足立美術館を作庭したことでも知られる作庭家・中根金作によって作庭された神苑「楽水苑」には、5つの庭園がある。こちらの写真は「平安の庭」と名付けられた池泉庭園で、亀島ともみて取れる中島が作られている。
神苑の受付を行うまず出迎えるのが「源氏物語花の庭」だ。ただ梅の時期がハイライトであり。それ以外の時期は見応えはない。
竹林を経由して神楽殿の横を越えると、平安の庭がお出迎え。平安時代の貴族の邸宅を寝殿造りと呼び、その寝殿から眺める「寝殿造りの庭園」を摸している。ちなみに、現存する寝殿庭園は全国どこにも残っていない。ここでは神楽殿を寝殿として、その南に庭園を造っている。苔庭には遣水(やりみず)が作られ、列を成すかのように水切石を配置し、躍動感ある流れを演出している。水切石:水を左右に分流するための石
池泉には亀島にもみえる中島が作られている。既に紹介済みの2枚目の写真は別角度から撮影したものであり、奥には滝石組を作っている。
池泉庭園の奥には曲水庭園が作られている。曲水庭園とは、平安時代の貴族が杯が自分の目の前までに流れてくるまでに詩歌を作って詠み、盃の酒を飲んで次へ流すという遊ぶ「曲水の宴」を楽しむ庭のことである。その様子は、万葉の森公園 曲水庭園(浜松市)を参考にして欲しい。
続いて室町の庭へ。室町時代は千利休などにより茶道が大成された時代であり、室町の庭にも茶室が作られている。池泉には不老不死の仙人が住むとされる蓬莱山が作られ、築山の頂には三尊石が組まれている。写真の中央の立石が三尊石の中尊石となる。
池泉西部からの眺め。薄くて華奢な石橋が特徴的で、室町時代の庭園の特徴を表している。慈照寺(銀閣寺)の石橋「仙桂橋」は室町時代に作られたものであり、本物と比べてみよう。
続いて桃山の庭。武将達が天下統一を目指した時代であり、豪壮な気風を感じさせる枯山水となっている。また注目したいのが生垣であり、緩やかな曲線を描き躍動を感じる。
蘇鉄(ソテツ)と石組の組み合わせ。
11月25日から12月12日までの期間は「もみじのお茶席」からは、このような枯山水を楽しめる。斜面を活かした苔庭には三尊石風の石組もみられる。

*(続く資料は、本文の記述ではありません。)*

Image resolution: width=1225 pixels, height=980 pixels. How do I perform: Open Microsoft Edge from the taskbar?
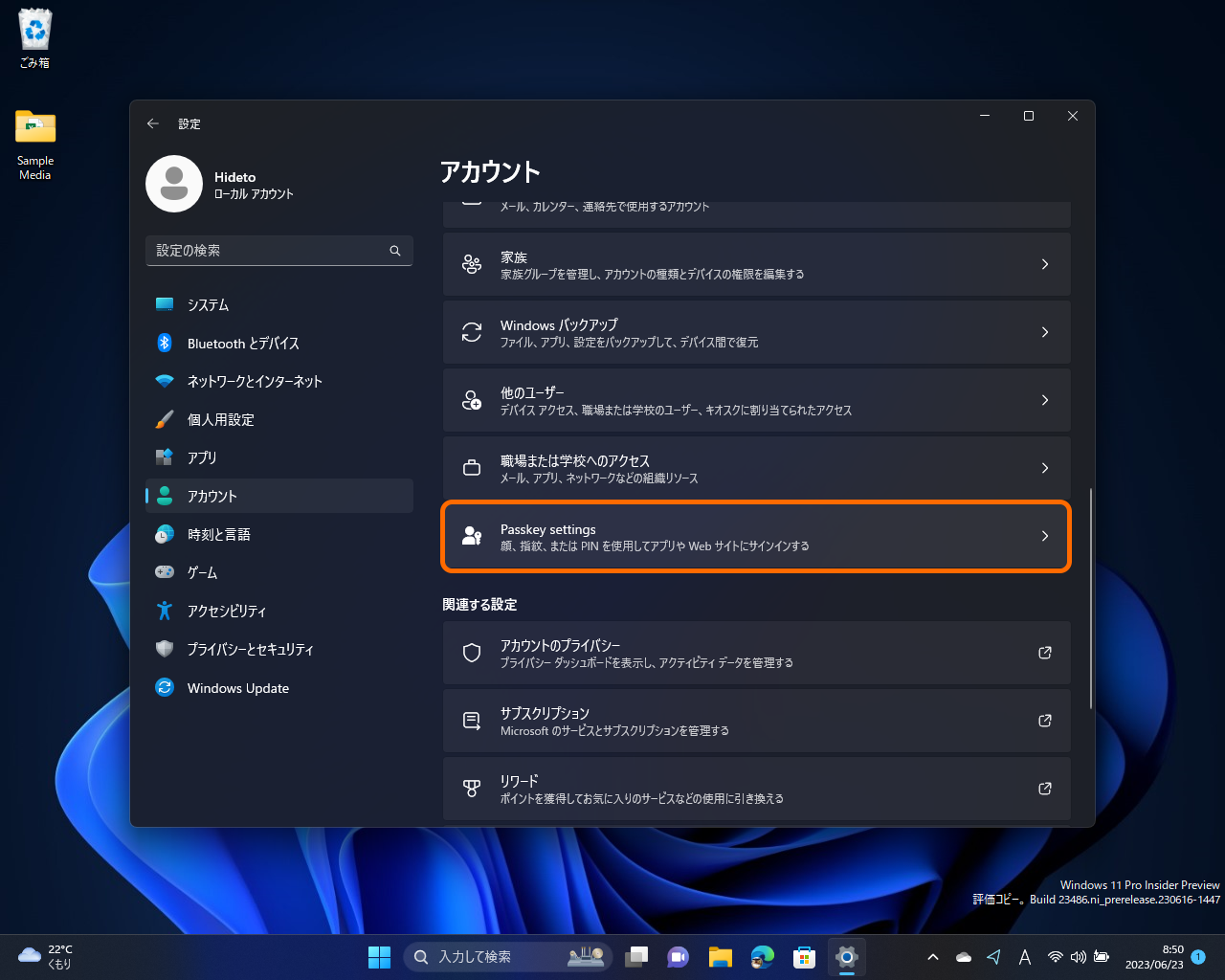pos(762,956)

最後は城南離宮の庭。平安時代後期の離宮の景観を枯山水で表現している。苑路は鴨川をあわらし、白砂で離宮の池を表現。
芝庭による出島も作られている
天を突くような立石、伏石など種類の異なる石を絶妙に組んでいる。想像以上に見応えある日本庭園であり、1つめの庭「源氏物語花の庭」の梅が満開の時期に訪れれば、感動はひとしおだろう。